Seguirono anni tranquilli fino all’assedio dell’esercito napoleonico, durato pochi giorni. Poi il paese passò al Principe di Piombino. Nel 1815 la città fu più volte occupata dagli eserciti di Gioacchino Murat, nel 1821 subì il passaggio delle truppe austriache e, finalmente, nel 1845 la visita di Papa Gregorio XVI regalò alla città momenti di gloria quando consegnò le chiavi d’oro del Comune al Papa. Monterotondo divenne una delle maggiori città della Sabina tanto da venire ricordata come “la Parigi della Sabina”. Nel 1867 Garibaldi con i suoi vi entrò bruciando Porta Romana, ora Porta Garibaldi.
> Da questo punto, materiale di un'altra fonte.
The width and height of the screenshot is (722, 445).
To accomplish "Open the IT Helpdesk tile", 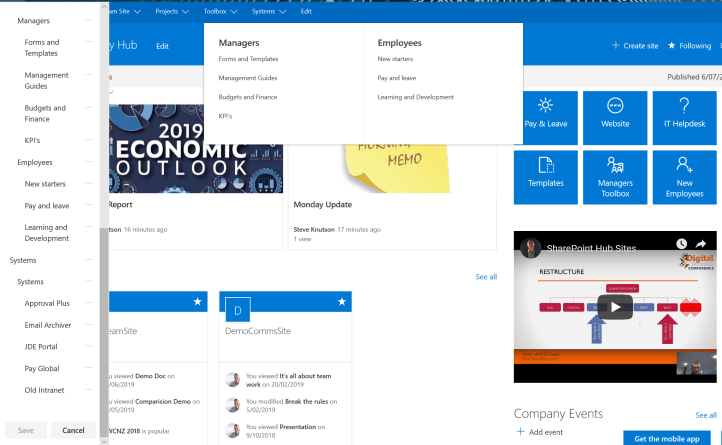I will click(684, 117).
Pasquale Baiocchi, che aveva una fabbrica di fuochi artificiali in Città Sant’Angelo, aveva preparato a questo fine un carretto pieno di zolfo e materiale incendiario.
Dopo l’armistizio della II Guerra Mondiale, i partigiani combatterono contro i tedeschi a costo di molte vite tanto che Monterotondo è Medaglia d’argento al valor militare, conferita il 19.6.1978 con la seguente motivazione. «Durante nove mesi di dura lotta partigiana, fedele ai suoi ideali di libertà ed indipendenza risalenti alle vicende risorgimentali, sosteneva coraggiosamente le sue forze della resistenza dando alla causa della liberazione notevole contributo di valorosi combattenti, di sangue generoso, di valore e di sofferenze. Monterotondo (Roma), 9 settembre 1943-6 giugno 1944».